*** Begin section ***
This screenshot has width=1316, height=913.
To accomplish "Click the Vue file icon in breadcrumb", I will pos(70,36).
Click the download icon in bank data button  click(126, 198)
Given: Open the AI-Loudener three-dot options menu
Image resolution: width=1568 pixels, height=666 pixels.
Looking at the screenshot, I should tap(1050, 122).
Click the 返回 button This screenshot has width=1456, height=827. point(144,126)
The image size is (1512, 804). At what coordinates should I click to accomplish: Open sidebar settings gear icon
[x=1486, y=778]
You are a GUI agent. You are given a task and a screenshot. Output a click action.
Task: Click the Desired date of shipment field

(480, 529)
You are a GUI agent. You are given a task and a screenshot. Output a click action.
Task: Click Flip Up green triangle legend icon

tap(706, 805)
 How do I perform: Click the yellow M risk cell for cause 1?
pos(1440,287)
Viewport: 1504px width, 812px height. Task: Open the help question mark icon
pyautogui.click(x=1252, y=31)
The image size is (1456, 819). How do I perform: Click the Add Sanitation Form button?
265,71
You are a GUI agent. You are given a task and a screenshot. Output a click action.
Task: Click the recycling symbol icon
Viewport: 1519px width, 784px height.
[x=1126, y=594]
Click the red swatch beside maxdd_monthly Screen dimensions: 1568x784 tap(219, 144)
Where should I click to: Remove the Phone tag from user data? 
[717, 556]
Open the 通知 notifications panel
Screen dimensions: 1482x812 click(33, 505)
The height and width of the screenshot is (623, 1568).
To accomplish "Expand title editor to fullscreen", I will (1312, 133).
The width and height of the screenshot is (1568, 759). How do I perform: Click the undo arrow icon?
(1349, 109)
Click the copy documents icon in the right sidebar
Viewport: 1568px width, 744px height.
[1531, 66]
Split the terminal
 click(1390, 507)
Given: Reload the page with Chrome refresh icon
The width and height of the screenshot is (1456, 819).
*** End section ***
- _Prompt_: Every entry above needs to be duplicated exactly.

- _Task answer_:
This screenshot has width=1316, height=913.
To accomplish "Click the Vue file icon in breadcrumb", I will pos(70,36).
Click the download icon in bank data button  click(126, 198)
Given: Open the AI-Loudener three-dot options menu
Image resolution: width=1568 pixels, height=666 pixels.
Looking at the screenshot, I should tap(1050, 122).
Click the 返回 button This screenshot has width=1456, height=827. point(144,126)
The image size is (1512, 804). At what coordinates should I click to accomplish: Open sidebar settings gear icon
[x=1486, y=778]
You are a GUI agent. You are given a task and a screenshot. Output a click action.
Task: Click the Desired date of shipment field

(480, 529)
You are a GUI agent. You are given a task and a screenshot. Output a click action.
Task: Click Flip Up green triangle legend icon

tap(706, 805)
 How do I perform: Click the yellow M risk cell for cause 1?
pos(1440,287)
Viewport: 1504px width, 812px height. Task: Open the help question mark icon
pyautogui.click(x=1252, y=31)
The image size is (1456, 819). How do I perform: Click the Add Sanitation Form button?
265,71
You are a GUI agent. You are given a task and a screenshot. Output a click action.
Task: Click the recycling symbol icon
Viewport: 1519px width, 784px height.
[x=1126, y=594]
Click the red swatch beside maxdd_monthly Screen dimensions: 1568x784 tap(219, 144)
Where should I click to: Remove the Phone tag from user data? 
[717, 556]
Open the 通知 notifications panel
Screen dimensions: 1482x812 click(33, 505)
The height and width of the screenshot is (623, 1568).
To accomplish "Expand title editor to fullscreen", I will (1312, 133).
The width and height of the screenshot is (1568, 759). How do I perform: Click the undo arrow icon?
(1349, 109)
Click the copy documents icon in the right sidebar
Viewport: 1568px width, 744px height.
[1531, 66]
Split the terminal
 click(1390, 507)
Given: Reload the page with Chrome refresh icon
The width and height of the screenshot is (1456, 819).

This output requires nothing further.